I'm not too good in regexp but hoping someone could explain better to me, I found this in the code that I debug. I wonder why I always got false on this scenario.
I know \p{L} matches a single code point in the category "letter". 0-9 is numeric.
$regExp = /^\s*
(?P([0-2]?[1-9]|[12]0|3[01]))\s+
(?P\p{L}+?)\s+
(?P[12]\d{3})\s*$/i;
$value = '12 Février 2015' ;
$matches = array();
$match = preg_match($regExp, $value, $matches);
Additional information, I have come up with this:
$match = preg_match("/^\s*(?P<monthDay>([0-2]?[1-9]|[12]0|3[01]))\s+(?P<monthNameFull>\p{L}+?)\s+(?P<yearFull>[12]\d{3})\s*$/i", "18 Février 2015");
var_dump($match); //It will print int(0).
But if the value is 18 February 2015, it will print int(1). Why is that so? It is suppose to return 1 in both values because \p{L} will accept unicode characters.
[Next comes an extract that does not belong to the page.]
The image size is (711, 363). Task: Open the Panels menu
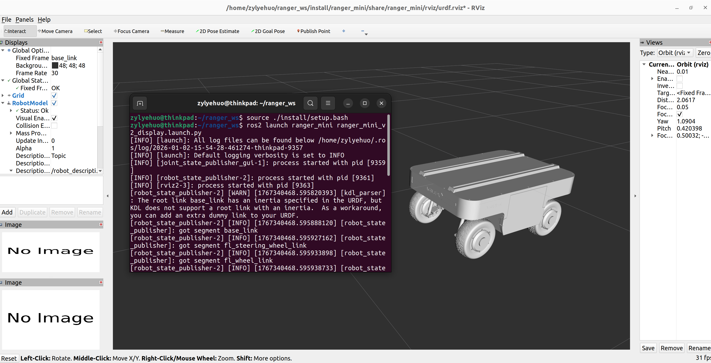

$regExp = '/^\s*(?P<y>([0-2]?[1-9]|[12]0|3[01]))\s+(?P<m>\p{L}+?)\s+(?P<d>[12]\d{3})\s*$/usD';
$value = '12 Février 2015';
$matches = array();
$match = preg_match($regExp, $value, $matches);
var_dump($matches);
You always have to use <name> with the (?P unless you want an error... And by unicode multiline strings you need the usD flags. It is easy to remember, its like USA dollar...
No named groups are needed, and the syntax for them seems to be wrong anyway. So this cleaned-up version should work:
/^
\s*([0-2]?[1-9]|[12]0|3[01])\s+
\p{L}+?\s+
[12]\d{3}\s*
$/i
The pattern for the day of the month would also be more intelligible as:
(0?[1-9]|[12][0-9]|3[01])
Figured out a fix, use /u instead of /i.
$match = preg_match("/^\s*(?P<monthDay>([0-2]?[1-9]|[12]0|3[01]))\s+(?P<monthNameFull>\p{L}+?)\s+(?P<yearFull>[12]\d{3})\s*$/u", "18 Février 2015");
var_dump($match); //It will print int(1).
Thanks all for all the help
Use the u modifier for unicode:
$regExp = /^\s*
(?P<monthDay>([0-2]?[1-9]|[12]0|3[01]))\s+
(?P<monthNameFull>\p{L}+?)\s+
(?P<yearFull>[12]\d{3})\s*$/u;
// here __^
The i modifier is not mandatory, \p{L} is case insensitive.